■ Excerpt
You may have heard that taking the birth control pill increases your risk of cancer, but does it matter which pill you take? A team of researchers analyzed different pill types and found a 50 percent increase in breast cancer risk among women taking high-dose estrogen pills.
The good news is that low-dose pills did not seem to increase breast cancer risk, according to the recent study in Cancer Research. Today, most women on birth control pills use the low-dose kind. In fact, only 1 percent of the women in the study were taking high-dose pills between 2005 and 2009.
Previous studies have shown that oral contraceptives may slightly increase in the risk of breast, cervical and liver cancers, while slightly decreasing risk of uterine and ovarian cancers. Those studies, though, relied on self-reported use of the pill and did not evaluate how the pill’s estrogen dosage may affect cancer risk.

■ Records drawn from a dataset
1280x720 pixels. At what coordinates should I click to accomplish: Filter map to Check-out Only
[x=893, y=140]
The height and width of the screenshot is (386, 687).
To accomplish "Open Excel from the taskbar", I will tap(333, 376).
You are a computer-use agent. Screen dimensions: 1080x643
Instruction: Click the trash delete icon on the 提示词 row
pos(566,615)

--

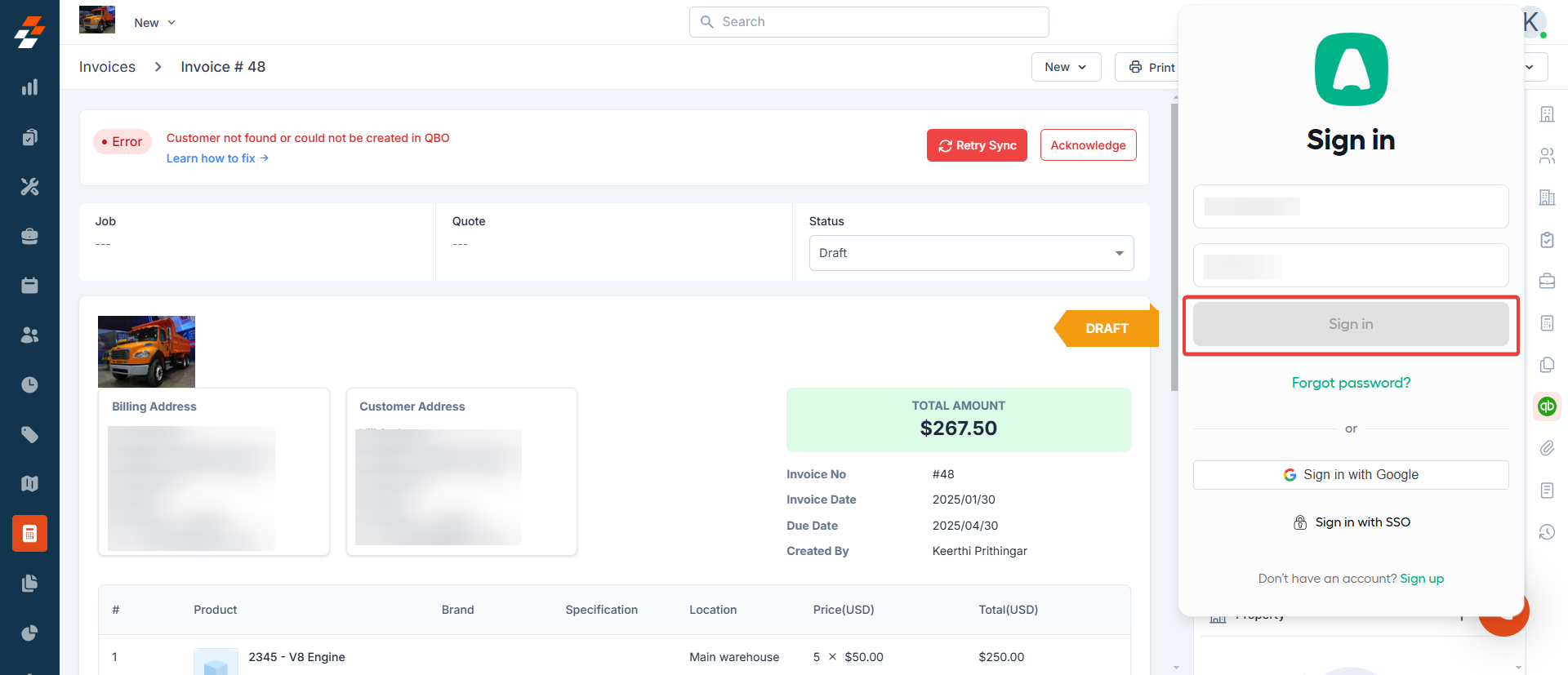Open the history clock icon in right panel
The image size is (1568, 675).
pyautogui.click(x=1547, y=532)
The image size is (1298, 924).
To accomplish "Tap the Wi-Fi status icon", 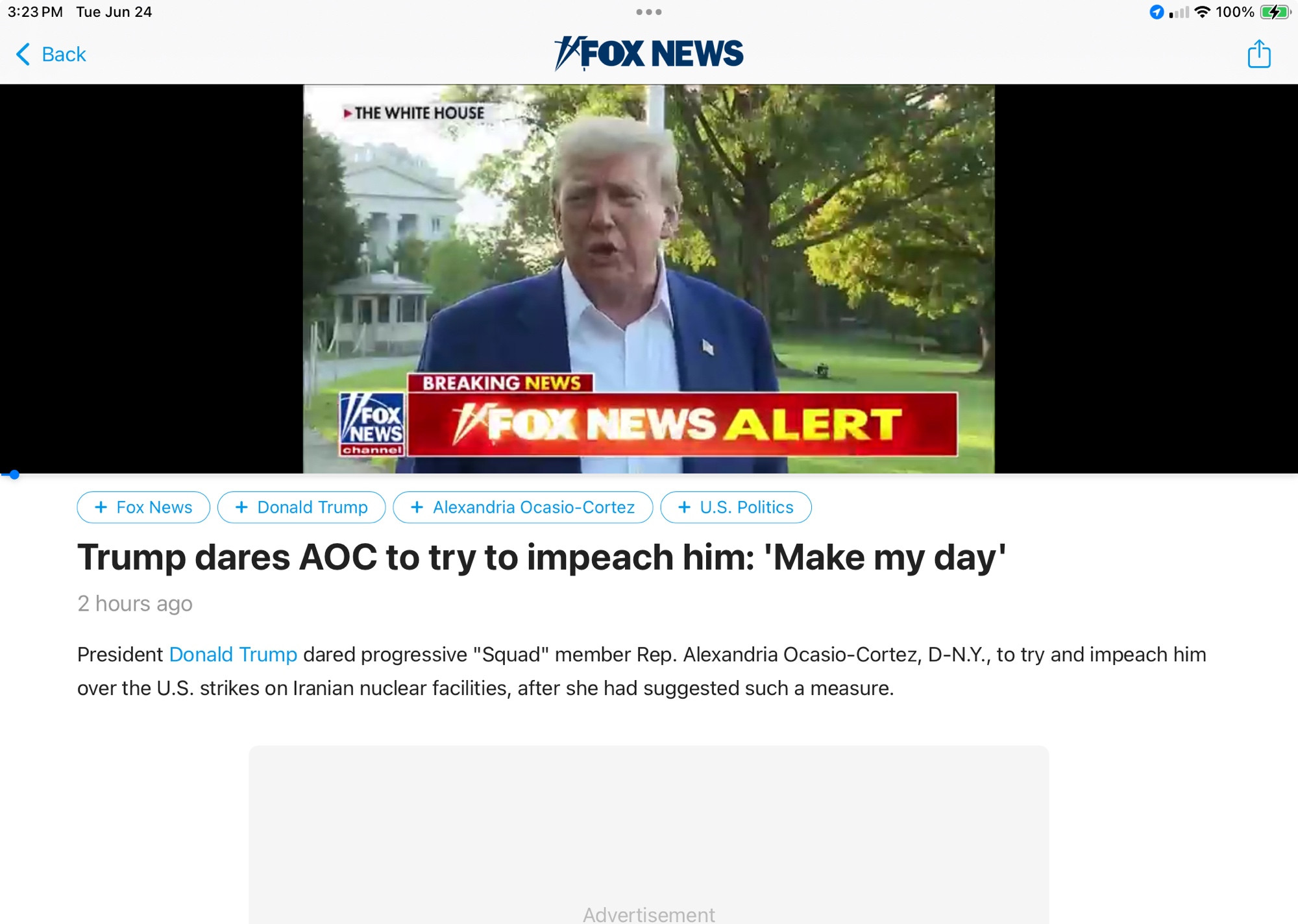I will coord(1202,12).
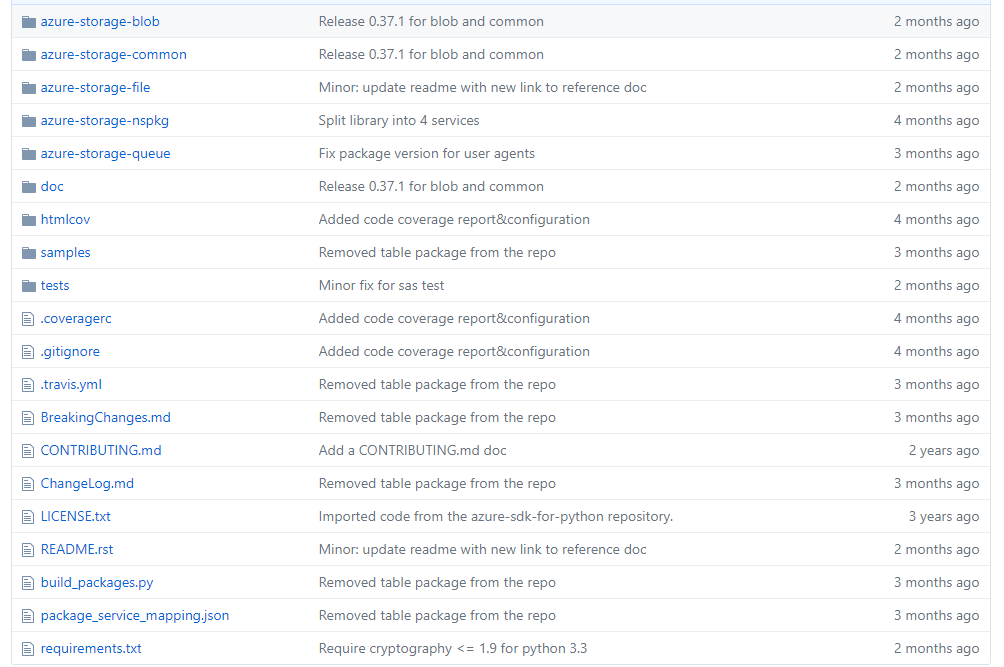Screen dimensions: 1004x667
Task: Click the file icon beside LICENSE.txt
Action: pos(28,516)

■ Questions on the material
[a] Do the following statements agree with the passage on birth control pills and cancer risk? For each, answer yes or no and quote the words from the passage that decide it. (i) High-dose estrogen pills were tied to a 50 percent rise in breast cancer risk. (ii) Most women in the study were taking high-dose pills between 2005 and 2009. (iii) Earlier studies looked at how estrogen dosage may affect cancer risk.
[b] According to the passage on birth control pills and cancer risk, where did the recent study appear?
[c] Extend the passage on birth control pills and cancer risk beyond its last sentence.

■ Answers below
[a]
(i) Yes: "found a 50 percent increase in breast cancer risk among women taking high-dose estrogen pills"
(ii) No: "only 1 percent of the women in the study were taking high-dose pills between 2005 and 2009"
(iii) No: "did not evaluate how the pill’s estrogen dosage may affect cancer risk"

[b] In Cancer Research.

[c]
The new study looked at pharmacy records to determine which oral contraceptives the 1,102 women in the study were taking. Researchers identified three types of pills by dosage:
- Low-dose estrogen pills of about 20 micrograms of ethinyl estradiol (such as Loestrin 1/20®, Mircette®, Yaz® and Lybrel®)
- Moderate-dose pills of 30-35 micrograms of ethinyl estradiol or 50 micrograms of mestranol (such as Loestrin Fe 1.5/30®, Lo/Ovral®, FemCon Fe®, Norinyl 1+35® and Ovcon 35®)
- High-dose pills of 50 micrograms of ethinyl estradiol or 80 micrograms of mestranol (such as Ovcon 50®, Zovia 1/50®, Norinyl 1+50® and Ogestrel 0.5/50®)
The researchers compared women who developed breast cancer to a control group of 21,952 women who did not have breast cancer, and were either never on the pill or stopped taking it before the study.
The women taking high-dose pills were 2.7 times more likely to have breast cancer and those on moderate-dose pills were 1.6 times more likely. Women using low-dose pills had no increased risk.
The study noted that Sprintec® 28, the most-prescribed pill in 2013, increased breast cancer risk by 20 percent. Loestrin 24 Fe®, the fifth-most prescribed pill last year, raised risk by 60 percent.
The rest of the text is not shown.